◆ Exercise: After finding the line with "Instruction: Toggle the 1D period icon" in the entries below, copy that line and each one after it exactly, through the last line, and omit pictures.

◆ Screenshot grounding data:
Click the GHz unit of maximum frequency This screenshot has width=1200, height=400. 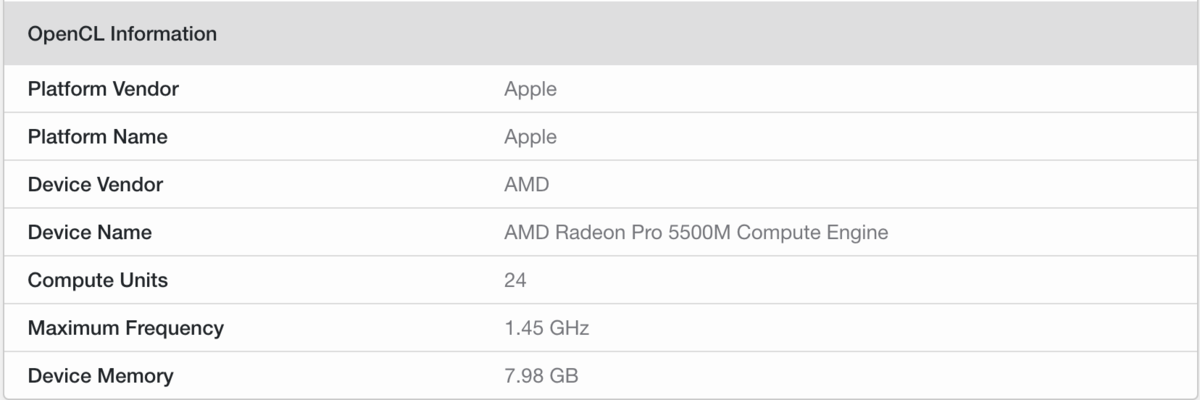(569, 328)
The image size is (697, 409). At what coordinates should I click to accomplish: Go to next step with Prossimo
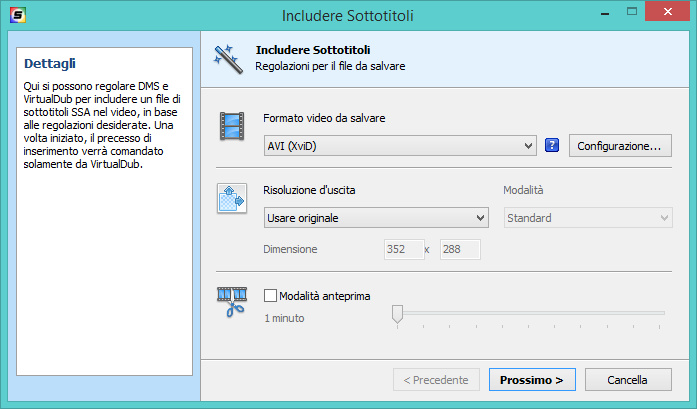531,380
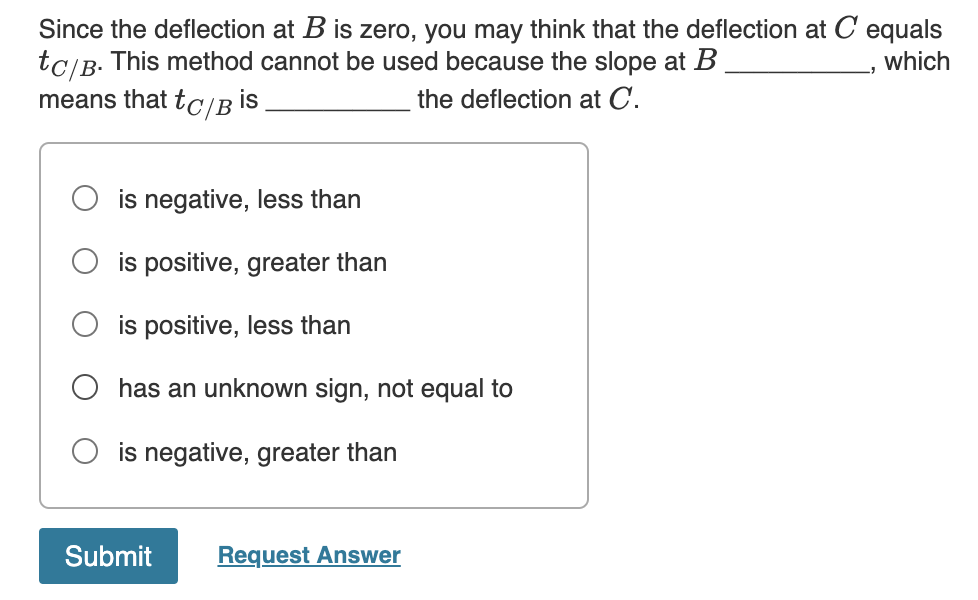Click the underlined Request Answer text
This screenshot has height=600, width=978.
(308, 555)
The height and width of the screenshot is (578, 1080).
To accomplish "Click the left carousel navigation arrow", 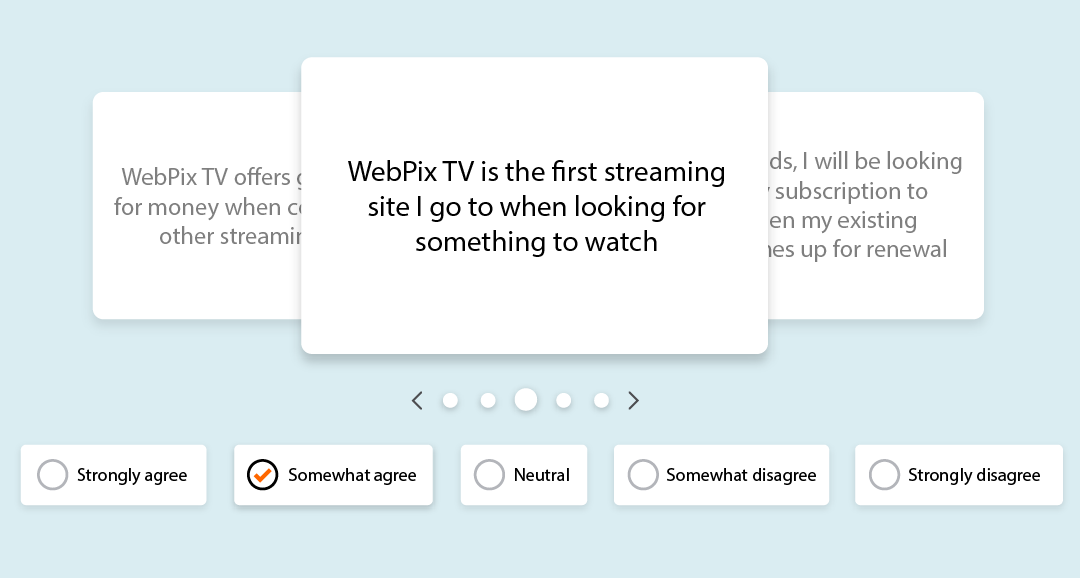I will 417,400.
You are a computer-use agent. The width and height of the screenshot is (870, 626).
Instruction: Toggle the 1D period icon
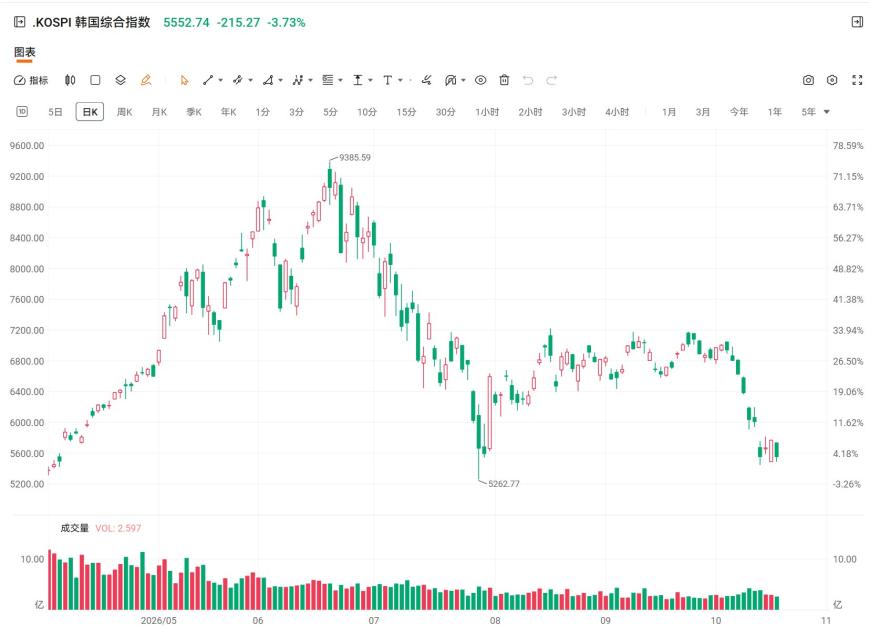tap(22, 112)
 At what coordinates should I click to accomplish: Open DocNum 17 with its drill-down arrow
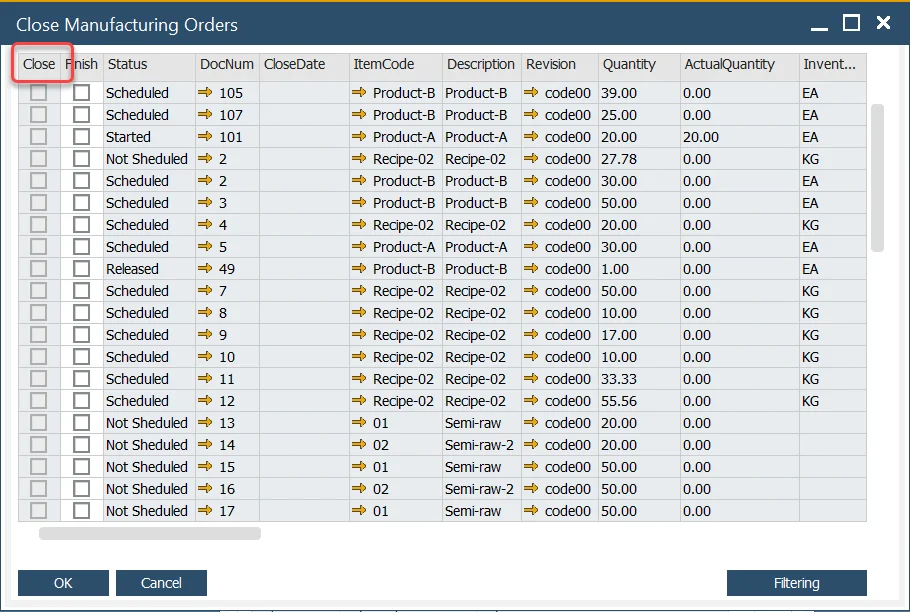pyautogui.click(x=207, y=510)
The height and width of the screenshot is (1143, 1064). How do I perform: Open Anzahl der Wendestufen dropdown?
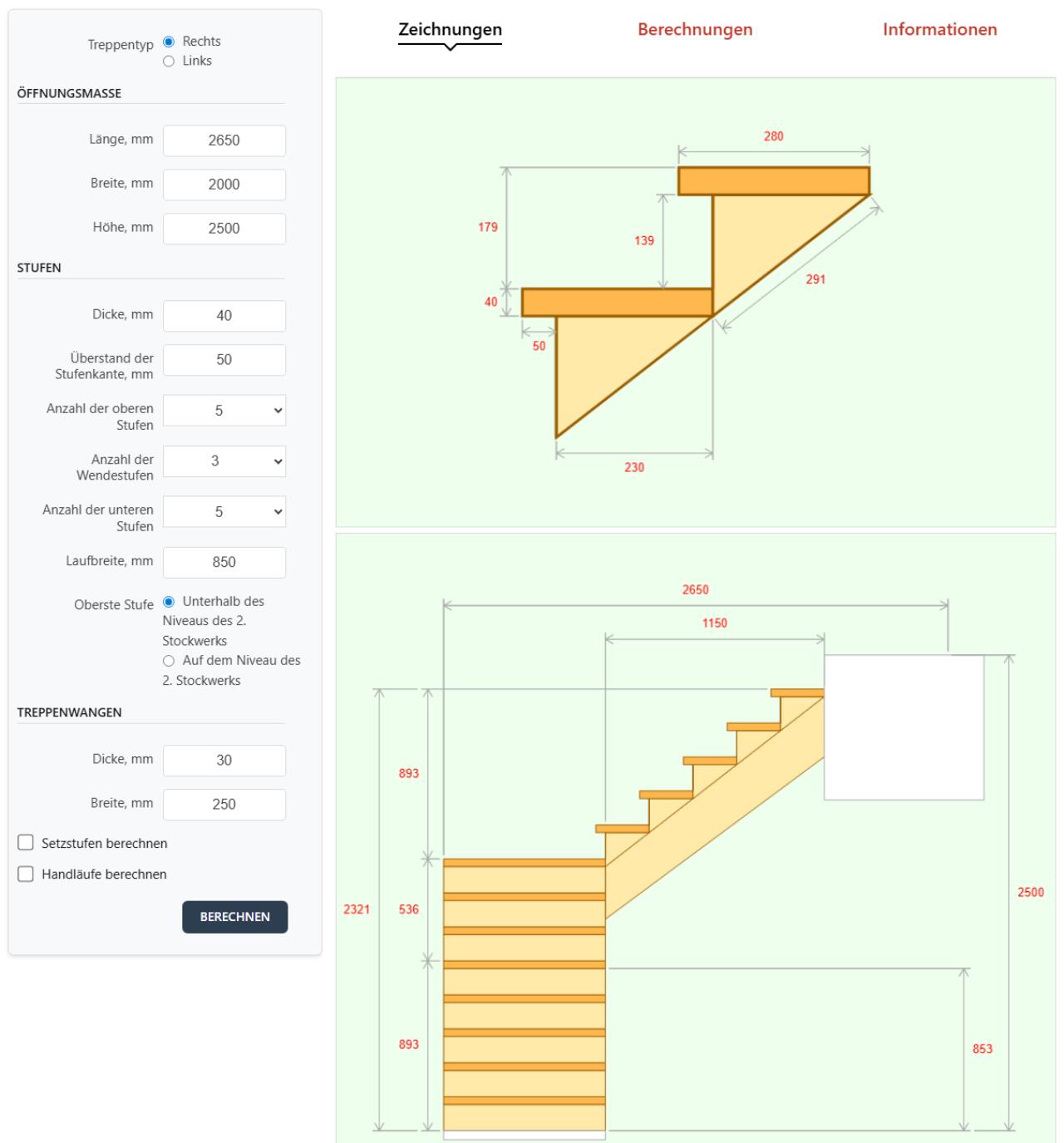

◆ Output below:
Instruction: Toggle the 1D period icon
tap(22, 112)
 At what coordinates should I click to accomplish: Open DocNum 17 with its drill-down arrow
pyautogui.click(x=207, y=510)
The height and width of the screenshot is (1143, 1064). How do I perform: Open Anzahl der Wendestufen dropdown?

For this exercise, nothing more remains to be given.